一般に、自動車等の車両には、車体と各車輪(車軸側)との間に減衰力調整式緩衝器が設けられ、該緩衝器による減衰力特性を調整する構成とした制御装置が搭載されている。この制御装置は、ばね上加速度センサによって検出されたばね上の上下加速度から緩衝器の目標減衰力を演算し、車両の走行(振動)状態に応じた減衰力を緩衝器で発生させる。これにより、緩衝器で車体の制振を行い、乗り心地および操縦安定性を向上させるようにしている。
しかし、ばね上加速度センサの検出信号は、車両の直進方向の路面傾斜度合い(以下、勾配角という)、即ち、車両の直進方向の車体の傾きによって加速度の検出値が変動することがある。これに伴って、目標減衰力の演算結果も悪影響を受けてしまう。これに対し、特許文献1には、車両重心前後加速度検出値と、入力パラメータとしてスリップ率を含む摩擦特性モデルを有する車輪摩擦力推定部を備える車両モデル演算手段で算出された車両重心前後加速度推定値と、の差に基づいて勾配角を算出する技術が開示されている。
ところで、特許文献1に開示された技術では、スリップ率を考慮して勾配角を推定しているが、過大なスリップが発生した場合、車両重心前後加速度検出値と、車両重心前後加速度推定値と、の差が大きくなり、勾配角を誤推定する(即ち、勾配角の推定精度が良好に確保されない)可能性がある。このため、勾配角の推定精度が良好に確保されない状態のまま、目標減衰力を取得するための演算が実行される可能性がある。このような勾配角によって車両制御をすると、制御精度が低下し、車両の乗り心地が良好に確保されない可能性がある。
本発明の一実施形態の目的は、勾配角の誤推定の回避精度を向上させ、勾配角の推定精度を向上させることができる路面勾配推定装置、車両制御装置、車両制御方法および車両制御システムを提供することにある。
本発明の一実施形態は、入力した情報に基づいて演算を行うコントロール部を備える路面勾配推定装置であって、前記コントロール部は、車両の車輪の回転速度に基づく推定車速を取得し、前記車両の前後方向の加速度を検出する前後加速度センサの検出値に基づく前後加速度を取得し、前記車両の慣性に起因する物理量に基づく前記車両の推定前後加速度、または前記車両のスリップに基づく制御信号に応じて前記車両が走行する路面の勾配角を求めるための要求信号を取得し、前記推定車速と、前記前後加速度と、前記要求信号と、に基づいて前記勾配角を求める。

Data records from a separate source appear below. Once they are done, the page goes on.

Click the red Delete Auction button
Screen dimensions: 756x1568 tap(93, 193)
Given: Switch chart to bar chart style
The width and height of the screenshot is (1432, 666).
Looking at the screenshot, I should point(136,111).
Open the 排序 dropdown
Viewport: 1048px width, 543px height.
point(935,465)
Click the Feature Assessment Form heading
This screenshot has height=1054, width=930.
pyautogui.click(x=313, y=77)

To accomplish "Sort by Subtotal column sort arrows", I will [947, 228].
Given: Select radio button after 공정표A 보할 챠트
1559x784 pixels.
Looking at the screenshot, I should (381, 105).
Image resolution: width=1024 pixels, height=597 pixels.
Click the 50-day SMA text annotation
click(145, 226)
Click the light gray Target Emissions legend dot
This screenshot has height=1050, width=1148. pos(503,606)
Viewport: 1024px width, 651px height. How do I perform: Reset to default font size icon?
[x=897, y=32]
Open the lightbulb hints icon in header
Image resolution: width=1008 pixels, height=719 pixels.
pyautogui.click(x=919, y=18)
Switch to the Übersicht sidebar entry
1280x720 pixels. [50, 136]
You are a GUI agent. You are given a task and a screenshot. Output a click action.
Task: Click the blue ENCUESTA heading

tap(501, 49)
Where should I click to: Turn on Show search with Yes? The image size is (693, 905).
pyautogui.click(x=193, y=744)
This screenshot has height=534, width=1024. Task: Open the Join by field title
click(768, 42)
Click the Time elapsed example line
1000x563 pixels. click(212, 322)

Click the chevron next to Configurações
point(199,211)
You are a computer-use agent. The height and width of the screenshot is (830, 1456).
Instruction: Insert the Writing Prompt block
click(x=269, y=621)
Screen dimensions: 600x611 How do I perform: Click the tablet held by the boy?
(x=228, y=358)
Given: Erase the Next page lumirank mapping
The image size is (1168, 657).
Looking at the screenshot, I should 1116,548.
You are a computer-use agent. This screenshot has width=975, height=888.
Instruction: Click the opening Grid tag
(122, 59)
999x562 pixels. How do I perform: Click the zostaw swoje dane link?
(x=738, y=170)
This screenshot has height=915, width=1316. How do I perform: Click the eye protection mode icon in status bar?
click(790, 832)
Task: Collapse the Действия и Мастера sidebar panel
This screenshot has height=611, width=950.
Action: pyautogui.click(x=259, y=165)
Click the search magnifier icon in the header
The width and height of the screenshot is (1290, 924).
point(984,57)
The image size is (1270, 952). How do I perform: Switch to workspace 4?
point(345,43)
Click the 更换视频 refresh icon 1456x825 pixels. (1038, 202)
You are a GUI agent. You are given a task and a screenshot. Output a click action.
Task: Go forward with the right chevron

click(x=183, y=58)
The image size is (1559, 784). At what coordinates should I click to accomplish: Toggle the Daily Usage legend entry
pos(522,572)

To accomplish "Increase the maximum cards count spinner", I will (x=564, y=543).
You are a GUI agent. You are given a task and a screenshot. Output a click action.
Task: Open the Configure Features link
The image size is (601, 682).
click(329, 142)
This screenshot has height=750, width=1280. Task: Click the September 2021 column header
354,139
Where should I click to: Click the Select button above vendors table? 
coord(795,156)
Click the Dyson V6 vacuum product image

また、本発明の一実施形態は、入力した情報に基づいて演算を行うコントローラを備える車両制御装置であって、前記コントローラは、車両の車輪の回転速度に基づく推定車速を取得し、前記車両の前後方向の加速度を検出する前後加速度センサの検出値に基づく前後加速度を取得し、前記車両の慣性に起因する物理量に基づく前記車両の推定前後加速度、または前記車両のスリップに基づく制御信号に応じて前記車両が走行する路面の勾配角を求めるための要求信号を取得し、前記推定車速と、前記前後加速度と、前記要求信号と、に基づいて前記勾配角を取得し、前記勾配角に基づいて、前記車輪と前記車両の車体との間に設けられた減衰力発生装置の減衰力制御をするための制御指令を求め、求められた前記制御指令を出力する。
また、本発明の一実施形態は、車両制御方法であって、車両の車輪の回転速度に基づく推定車速を取得し、前記車両の前後方向の加速度を検出する前後加速度センサの検出値に基づく前後加速度を取得し、前記車両の慣性に起因する物理量に基づく前記車両の推定前後加速度、または前記車両のスリップに基づく制御信号に応じて前記車両が走行する路面の勾配角を求めるための要求信号を取得し、前記推定車速と、前記前後加速度と、前記要求信号と、に基づいて前記勾配角を取得し、前記勾配角に基づいて、前記車輪と前記車両の車体との間に設けられた減衰力発生装置の減衰力制御をするための制御指令を求め、求められた前記制御指令を出力する。
また、本発明の一実施形態は、車両の車体と、前記車両の車輪と、の間に設けられた減衰力発生装置と、前記車両の前後方向の加速度を検出する前後加速度センサと、コントローラであって、前記車両の車輪の回転速度に基づく推定車速を取得し、前記前後加速度センサの検出値に基づく前後加速度を取得し、前記車両の慣性に起因する物理量に基づく前記車両の推定前後加速度、または前記車両のスリップに基づく制御信号に応じて前記車両が走行する路面の勾配角を求めるための要求信号を取得し、前記推定車速と、前記前後加速度と、前記要求信号と、に基づいて前記勾配角を取得し、前記勾配角に基づいて、前記減衰力発生装置の減衰力制御をするための制御指令を求め、求められた前記制御指令を前記減衰力発生装置へ出力する、コントローラと、を備える。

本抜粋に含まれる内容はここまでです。